You can earn big returns on your investments by selling your shares for more than you paid for them or by collecting dividends, or both! The profit that you will make on the sale of stock is known as a capital gain. Of course, not all of this goes in your pocket. The tax man will collect taxes on gains as well as a commission on the sale; however, if you’ve owned the company for at least a year it is considered a long-term gain… this means a lower tax rate on your return. What does this equate to? That’s right. More income!

Dividends are the portion of a company’s profit that are paid out to the shareholders. A company’s board of directors decides how large a dividend the company will pay, or whether it will pay one at all. While smart investing ideas in and of themselves, qualifying stock dividends are also taxed at your long-term capital gains rate.

Program trading, meaning buying or selling either a “basket,” or group, of 15 or more stocks with a combined worth of more than $15 million, or all the stocks in a particular index, can cause abrupt price changes in stock or a group of stocks… potentially even in the entire market!

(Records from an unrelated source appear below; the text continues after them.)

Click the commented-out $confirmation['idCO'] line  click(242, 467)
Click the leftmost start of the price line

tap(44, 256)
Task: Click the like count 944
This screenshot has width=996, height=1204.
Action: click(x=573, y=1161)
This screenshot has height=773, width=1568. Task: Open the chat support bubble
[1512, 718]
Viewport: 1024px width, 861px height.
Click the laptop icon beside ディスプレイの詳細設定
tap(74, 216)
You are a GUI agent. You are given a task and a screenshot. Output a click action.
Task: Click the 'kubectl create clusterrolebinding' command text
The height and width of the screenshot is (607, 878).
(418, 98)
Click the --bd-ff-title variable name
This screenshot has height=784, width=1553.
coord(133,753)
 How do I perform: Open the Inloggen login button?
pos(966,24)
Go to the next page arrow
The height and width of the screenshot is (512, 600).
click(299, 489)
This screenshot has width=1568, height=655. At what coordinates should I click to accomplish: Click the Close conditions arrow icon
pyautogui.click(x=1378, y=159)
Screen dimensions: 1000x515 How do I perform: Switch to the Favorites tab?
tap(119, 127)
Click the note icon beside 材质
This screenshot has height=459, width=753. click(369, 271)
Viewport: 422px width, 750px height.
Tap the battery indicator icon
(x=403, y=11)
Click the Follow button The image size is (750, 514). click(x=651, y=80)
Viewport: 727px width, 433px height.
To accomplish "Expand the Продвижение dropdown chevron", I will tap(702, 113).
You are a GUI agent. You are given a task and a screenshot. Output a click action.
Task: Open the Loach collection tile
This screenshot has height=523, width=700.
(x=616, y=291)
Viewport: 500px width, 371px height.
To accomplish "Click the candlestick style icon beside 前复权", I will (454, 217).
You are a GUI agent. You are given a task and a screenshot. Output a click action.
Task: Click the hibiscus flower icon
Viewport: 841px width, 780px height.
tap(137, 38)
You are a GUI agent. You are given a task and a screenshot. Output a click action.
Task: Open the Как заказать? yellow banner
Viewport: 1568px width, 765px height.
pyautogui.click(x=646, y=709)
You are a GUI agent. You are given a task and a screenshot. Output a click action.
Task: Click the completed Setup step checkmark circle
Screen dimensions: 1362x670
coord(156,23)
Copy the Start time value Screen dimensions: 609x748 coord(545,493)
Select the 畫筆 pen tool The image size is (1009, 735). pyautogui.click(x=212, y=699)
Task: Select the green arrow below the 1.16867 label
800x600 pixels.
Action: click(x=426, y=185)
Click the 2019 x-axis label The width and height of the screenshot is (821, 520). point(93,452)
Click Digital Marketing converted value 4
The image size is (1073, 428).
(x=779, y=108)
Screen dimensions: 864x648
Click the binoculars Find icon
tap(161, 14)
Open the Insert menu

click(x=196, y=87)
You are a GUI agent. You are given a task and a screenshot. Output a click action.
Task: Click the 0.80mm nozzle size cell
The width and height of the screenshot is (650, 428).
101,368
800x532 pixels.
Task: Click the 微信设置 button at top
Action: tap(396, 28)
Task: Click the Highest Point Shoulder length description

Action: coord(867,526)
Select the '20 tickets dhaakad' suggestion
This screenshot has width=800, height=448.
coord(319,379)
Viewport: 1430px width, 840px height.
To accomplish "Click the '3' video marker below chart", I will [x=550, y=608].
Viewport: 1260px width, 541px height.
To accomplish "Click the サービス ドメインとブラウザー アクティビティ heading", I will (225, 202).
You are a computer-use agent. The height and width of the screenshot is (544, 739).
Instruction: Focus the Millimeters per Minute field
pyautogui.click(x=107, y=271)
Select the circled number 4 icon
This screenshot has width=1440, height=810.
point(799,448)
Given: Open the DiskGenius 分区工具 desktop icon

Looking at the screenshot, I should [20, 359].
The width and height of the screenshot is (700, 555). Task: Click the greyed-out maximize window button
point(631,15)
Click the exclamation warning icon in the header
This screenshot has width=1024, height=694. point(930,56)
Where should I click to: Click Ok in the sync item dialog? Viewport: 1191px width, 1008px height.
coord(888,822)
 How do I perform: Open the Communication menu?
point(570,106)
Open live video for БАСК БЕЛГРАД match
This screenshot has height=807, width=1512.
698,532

Some program trades are triggered automatically and electronically when prices hit a certain predetermined market level that have been set to limit losses. And, the traders may even initiate programmed buys to profit from large spreads they detect between offers to buy and prices asked by sellers. In order to control potentially serious consequences, exchanges have instituted restrictions, called circuit breakers, to halt trading when markets fall too far too fast. This essentially limits a complete panic drop in the system, such as that which happened during the Great Depression.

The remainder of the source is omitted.